Task statement =
The data below is to be returned in full and exactly.

Source data =
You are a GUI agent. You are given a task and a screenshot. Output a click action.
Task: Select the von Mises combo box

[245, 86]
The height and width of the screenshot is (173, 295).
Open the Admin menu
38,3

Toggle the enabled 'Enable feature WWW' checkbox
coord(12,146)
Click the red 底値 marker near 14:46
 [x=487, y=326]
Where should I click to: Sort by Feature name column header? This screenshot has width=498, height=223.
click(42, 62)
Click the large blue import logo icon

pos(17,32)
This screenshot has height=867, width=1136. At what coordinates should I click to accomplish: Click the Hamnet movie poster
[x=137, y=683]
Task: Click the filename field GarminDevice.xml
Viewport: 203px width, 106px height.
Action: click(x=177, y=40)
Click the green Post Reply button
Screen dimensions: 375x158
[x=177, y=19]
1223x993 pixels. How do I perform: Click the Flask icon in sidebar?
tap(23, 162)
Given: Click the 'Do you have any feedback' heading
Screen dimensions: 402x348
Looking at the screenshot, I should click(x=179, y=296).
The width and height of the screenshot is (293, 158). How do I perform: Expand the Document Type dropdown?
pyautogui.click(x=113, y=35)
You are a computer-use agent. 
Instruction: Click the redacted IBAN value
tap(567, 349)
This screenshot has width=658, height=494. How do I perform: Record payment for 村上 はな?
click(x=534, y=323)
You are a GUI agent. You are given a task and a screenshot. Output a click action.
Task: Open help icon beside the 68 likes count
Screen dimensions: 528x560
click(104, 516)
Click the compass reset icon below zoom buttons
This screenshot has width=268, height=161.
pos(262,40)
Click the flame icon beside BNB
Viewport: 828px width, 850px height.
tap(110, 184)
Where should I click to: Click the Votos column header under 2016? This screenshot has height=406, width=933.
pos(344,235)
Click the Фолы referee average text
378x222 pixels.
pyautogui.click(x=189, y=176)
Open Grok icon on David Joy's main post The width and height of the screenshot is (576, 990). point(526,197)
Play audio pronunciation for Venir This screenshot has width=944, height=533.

Task solution =
You are a GUI agent. You are given a task and a screenshot. Output a click action.
Task: Select the von Mises combo box

[245, 86]
The height and width of the screenshot is (173, 295).
Open the Admin menu
38,3

Toggle the enabled 'Enable feature WWW' checkbox
coord(12,146)
Click the red 底値 marker near 14:46
 [x=487, y=326]
Where should I click to: Sort by Feature name column header? This screenshot has width=498, height=223.
click(42, 62)
Click the large blue import logo icon

pos(17,32)
This screenshot has height=867, width=1136. At what coordinates should I click to accomplish: Click the Hamnet movie poster
[x=137, y=683]
Task: Click the filename field GarminDevice.xml
Viewport: 203px width, 106px height.
Action: click(x=177, y=40)
Click the green Post Reply button
Screen dimensions: 375x158
[x=177, y=19]
1223x993 pixels. How do I perform: Click the Flask icon in sidebar?
tap(23, 162)
Given: Click the 'Do you have any feedback' heading
Screen dimensions: 402x348
Looking at the screenshot, I should click(x=179, y=296).
The width and height of the screenshot is (293, 158). How do I perform: Expand the Document Type dropdown?
pyautogui.click(x=113, y=35)
You are a computer-use agent. 
Instruction: Click the redacted IBAN value
tap(567, 349)
This screenshot has width=658, height=494. How do I perform: Record payment for 村上 はな?
click(x=534, y=323)
You are a GUI agent. You are given a task and a screenshot. Output a click action.
Task: Open help icon beside the 68 likes count
Screen dimensions: 528x560
click(104, 516)
Click the compass reset icon below zoom buttons
This screenshot has width=268, height=161.
pos(262,40)
Click the flame icon beside BNB
Viewport: 828px width, 850px height.
tap(110, 184)
Where should I click to: Click the Votos column header under 2016? This screenshot has height=406, width=933.
pos(344,235)
Click the Фолы referee average text
378x222 pixels.
pyautogui.click(x=189, y=176)
Open Grok icon on David Joy's main post The width and height of the screenshot is (576, 990). point(526,197)
Play audio pronunciation for Venir This screenshot has width=944, height=533.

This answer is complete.